▶ _Problem 1_
Summarize the SGLang Prometheus metrics page in two sentences.

********************

SGLang Prometheus Metrics#

Overview#

When running SGLang through Dynamo, SGLang engine metrics are automatically passed through and exposed on Dynamo’s /metrics endpoint (default port 8081). This allows you to access both SGLang engine metrics (prefixed with sglang:) and Dynamo runtime metrics (prefixed with dynamo_*) from a single worker backend endpoint.

For the complete and authoritative list of all SGLang metrics, always refer to the official SGLang Production Metrics documentation.

For Dynamo runtime metrics, see the Dynamo Metrics Guide.

For visualization setup instructions, see the Prometheus and Grafana Setup Guide.

Environment Variables#

Variable	Description	Default	Example
`DYN_SYSTEM_PORT`	System metrics/health port	`-1` (disabled)	`8081`

Getting Started Quickly#

This is a single machine example.

Start Observability Stack#

For visualizing metrics with Prometheus and Grafana, start the observability stack. See Observability Getting Started for instructions.

Launch Dynamo Components#

Launch a frontend and SGLang backend to test metrics:

# Start frontend (default port 8000, override with --http-port or DYN_HTTP_PORT env var)
$ python -m dynamo.frontend

# Enable system metrics server on port 8081
$ DYN_SYSTEM_PORT=8081 python -m dynamo.sglang --model <model_name> --enable-metrics

Wait for the SGLang worker to start, then send requests and check metrics:

# Send a request
curl -H 'Content-Type: application/json' \
-d '{
  "model": "<model_name>",
  "max_completion_tokens": 100,
  "messages": [{"role": "user", "content": "Hello"}]
}' \
http://localhost:8000/v1/chat/completions

# Check metrics from the worker
curl -s localhost:8081/metrics | grep "^sglang:"

Exposed Metrics#

SGLang exposes metrics in Prometheus Exposition Format text at the /metrics HTTP endpoint. All SGLang engine metrics use the sglang: prefix and include labels (e.g., model_name, engine_type, tp_rank, pp_rank) to identify the source.

Example Prometheus Exposition Format text:

# HELP sglang:prompt_tokens_total Number of prefill tokens processed.
# TYPE sglang:prompt_tokens_total counter
sglang:prompt_tokens_total{model_name="meta-llama/Llama-3.1-8B-Instruct"} 8128902.0

# HELP sglang:generation_tokens_total Number of generation tokens processed.

********************

▶ _Problem 2_
In the listing, rewrite the lines starting at the one containing "Identify the location" and ending at the one containing "(253, 688).", changing "screenshot" to "image" and keeping everything else the same. Omit the pictures.

▶ _Data records_
********************

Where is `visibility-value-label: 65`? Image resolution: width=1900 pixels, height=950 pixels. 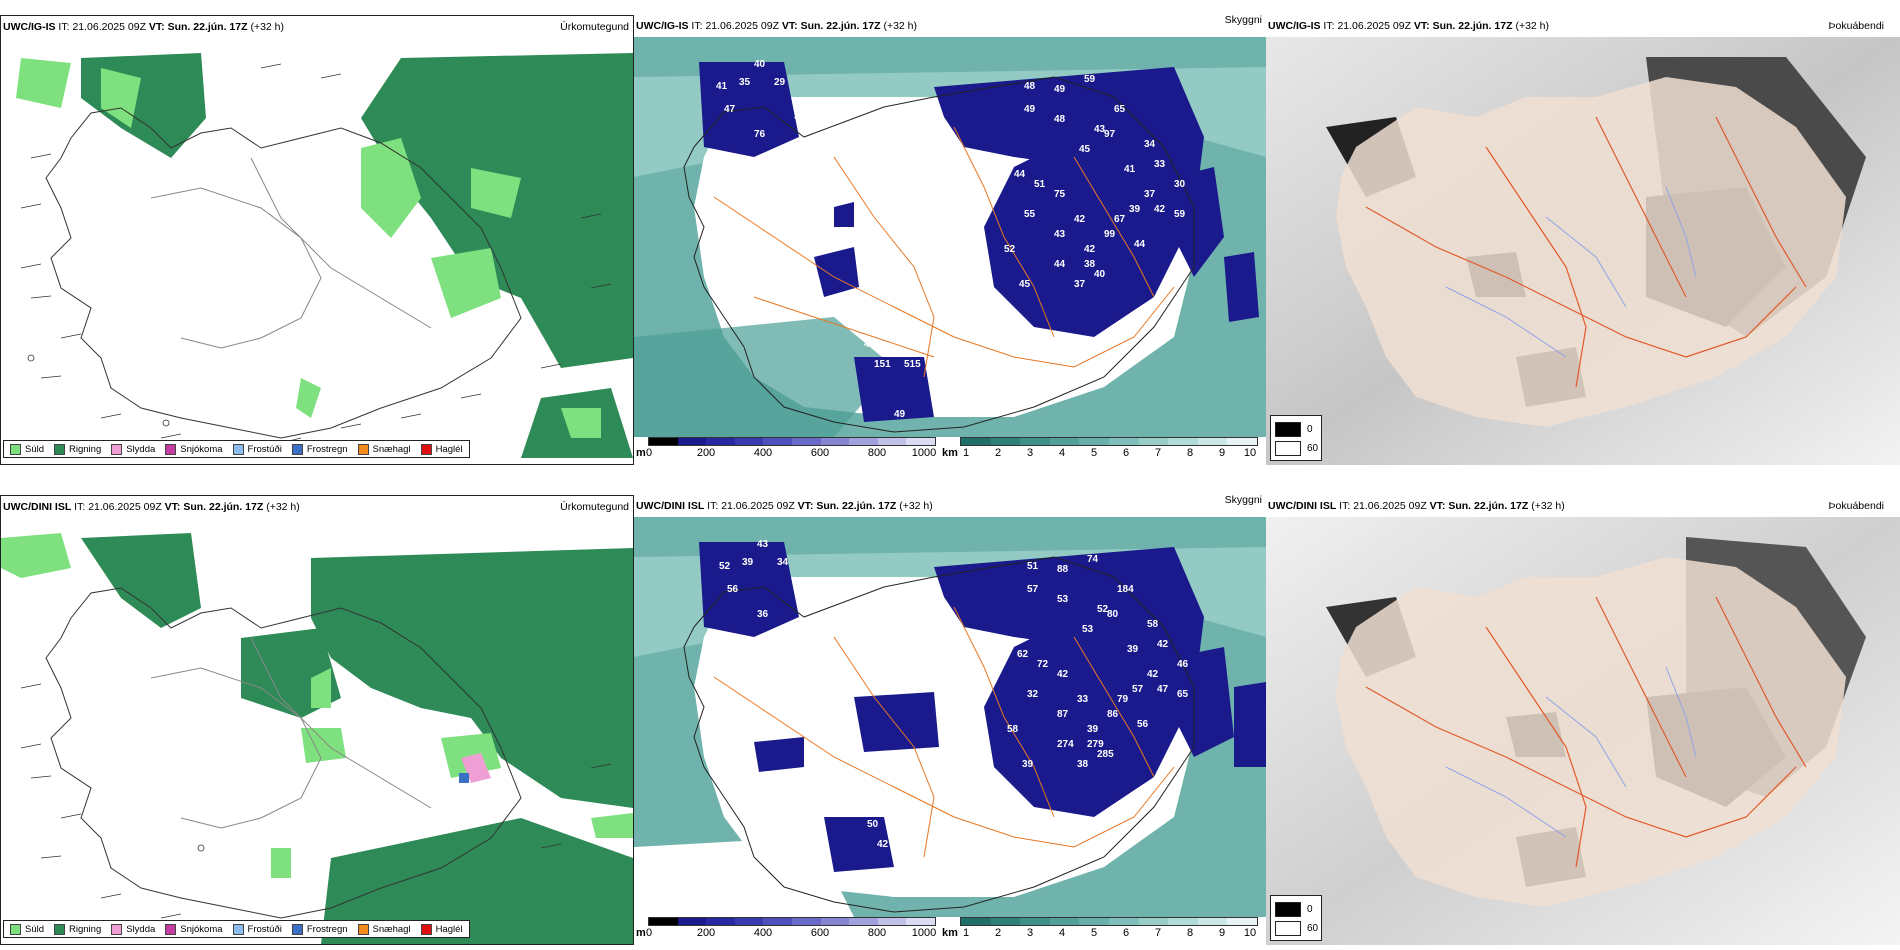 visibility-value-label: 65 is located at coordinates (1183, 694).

********************

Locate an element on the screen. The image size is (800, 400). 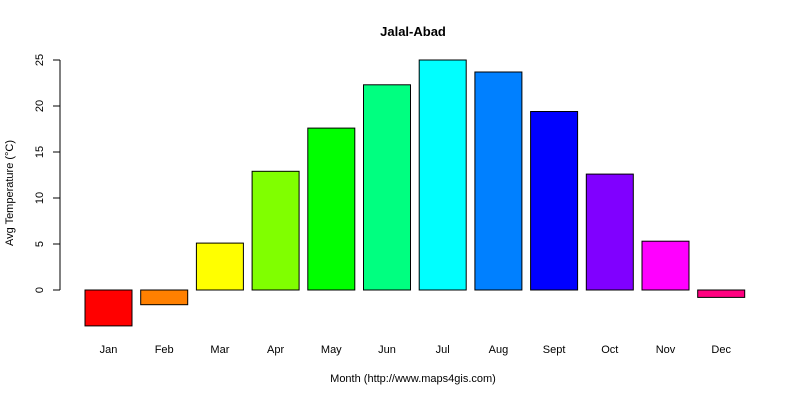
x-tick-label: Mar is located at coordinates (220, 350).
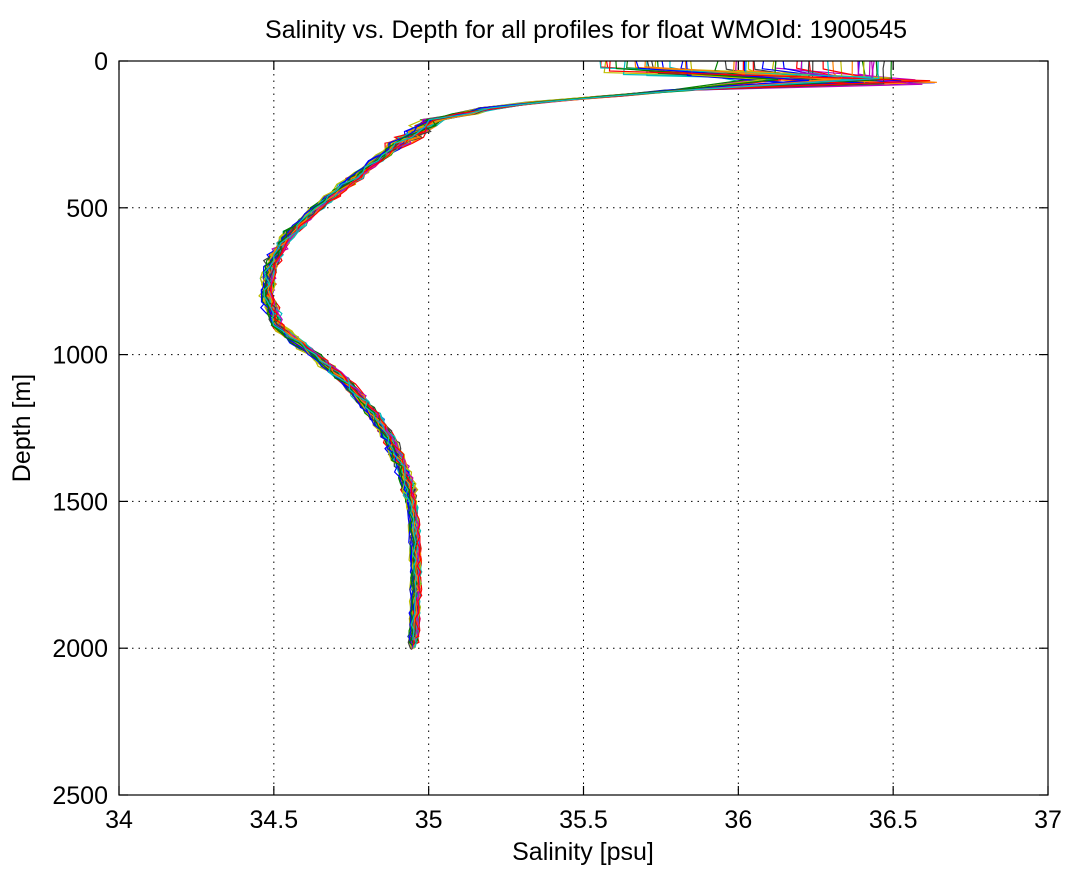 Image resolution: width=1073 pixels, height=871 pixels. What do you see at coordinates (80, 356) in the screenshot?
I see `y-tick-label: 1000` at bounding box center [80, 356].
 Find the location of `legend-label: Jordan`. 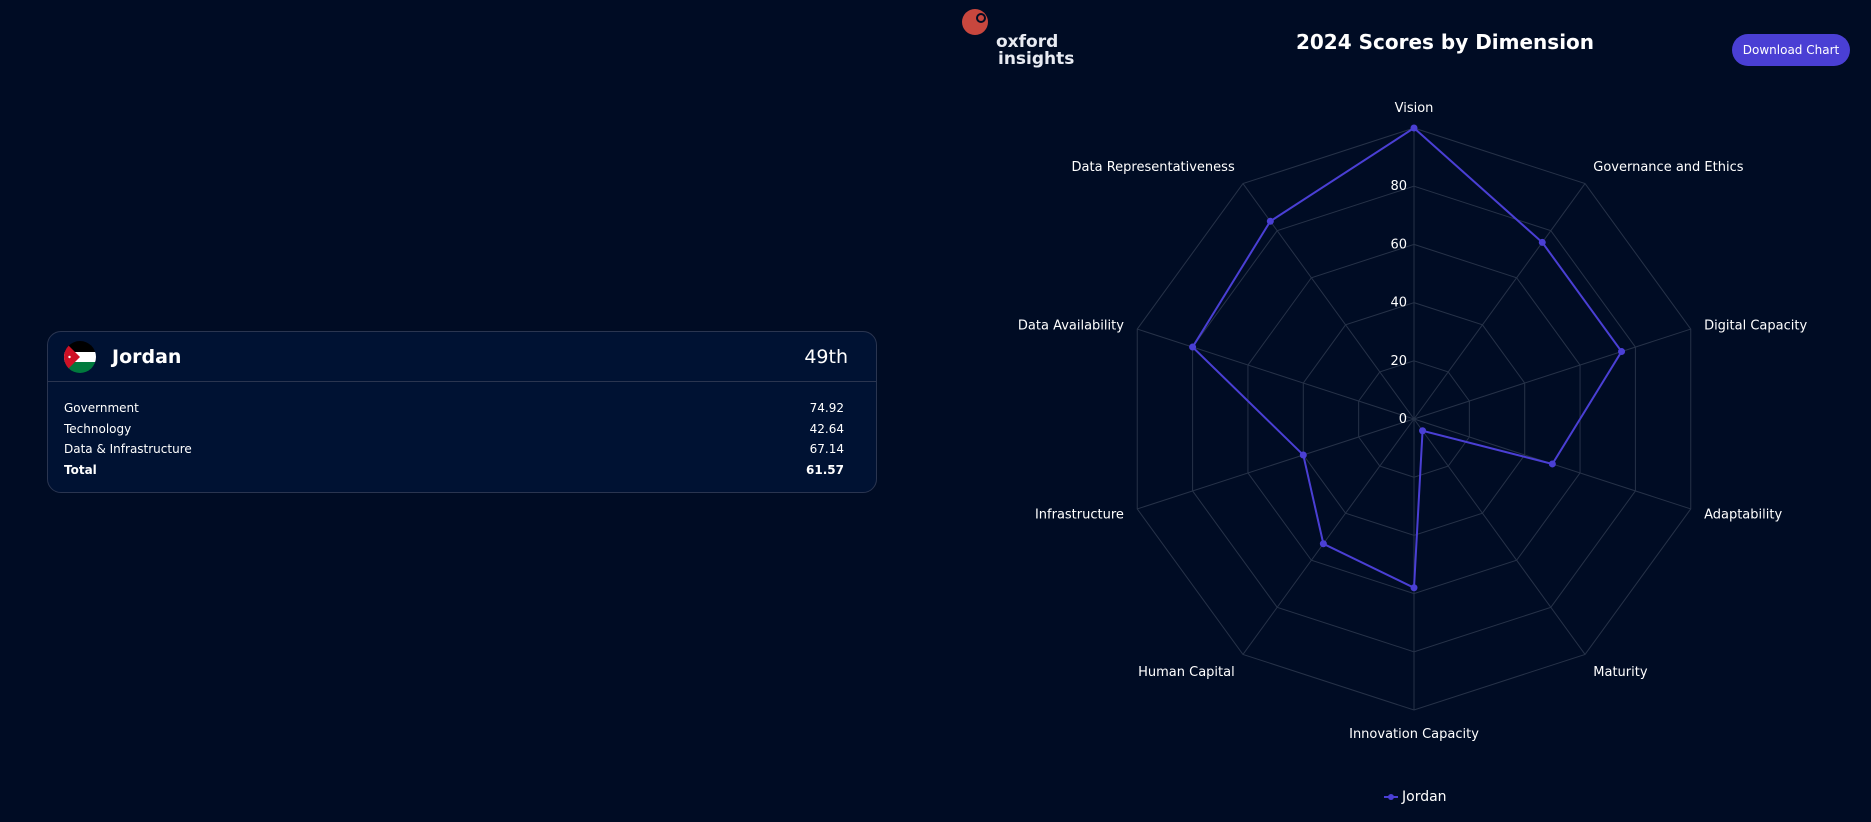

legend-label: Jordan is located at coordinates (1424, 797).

********************

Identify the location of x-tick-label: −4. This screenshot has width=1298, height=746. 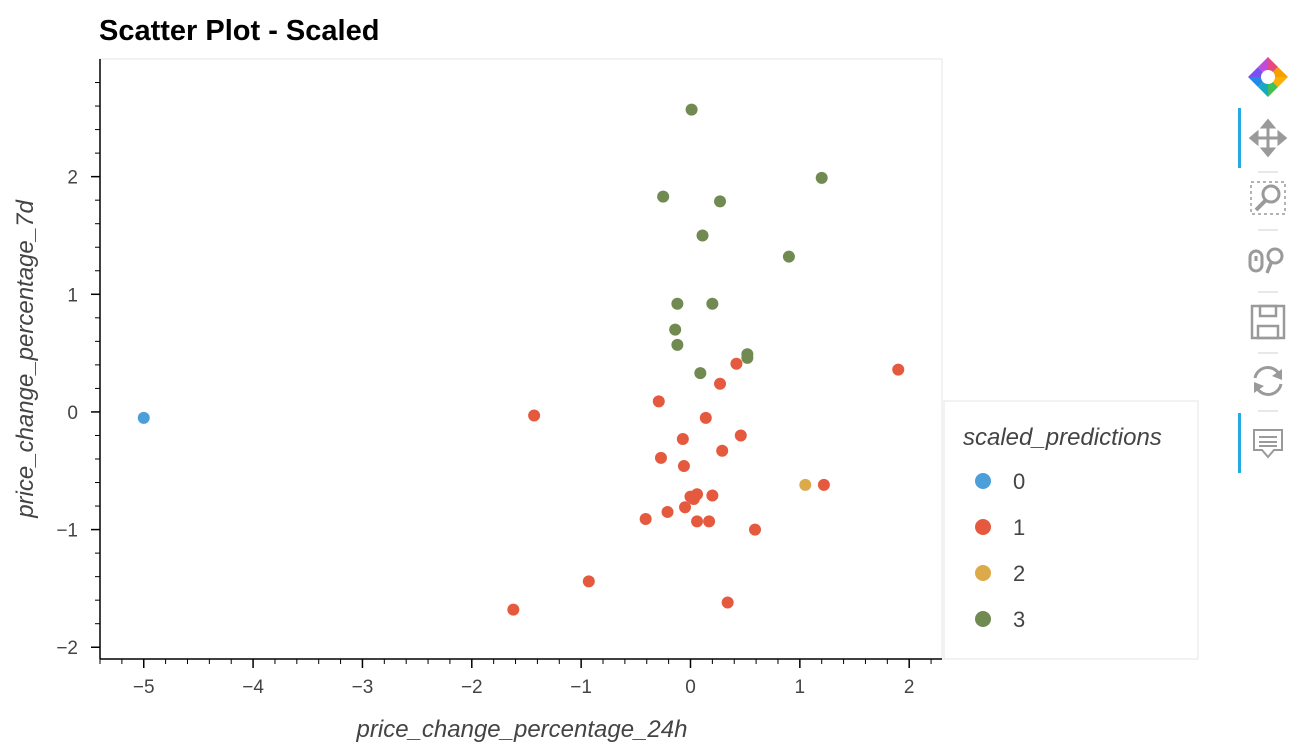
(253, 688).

********************

▶ _Answer box 1_
When SGLang runs through Dynamo, its engine metrics, which carry the sglang: prefix, are automatically passed through and exposed on Dynamo's /metrics endpoint (port 8081 by default) alongside Dynamo runtime metrics prefixed with dynamo_*. The page shows how to enable the metrics port with DYN_SYSTEM_PORT, launch a frontend and an SGLang backend, send a request, and check the worker's metrics, which come in Prometheus Exposition Format with labels that identify their source.

▶ _Answer box 2_
Identify the location of x-tick-label: −4. This image has width=1298, height=746. 
(253, 688).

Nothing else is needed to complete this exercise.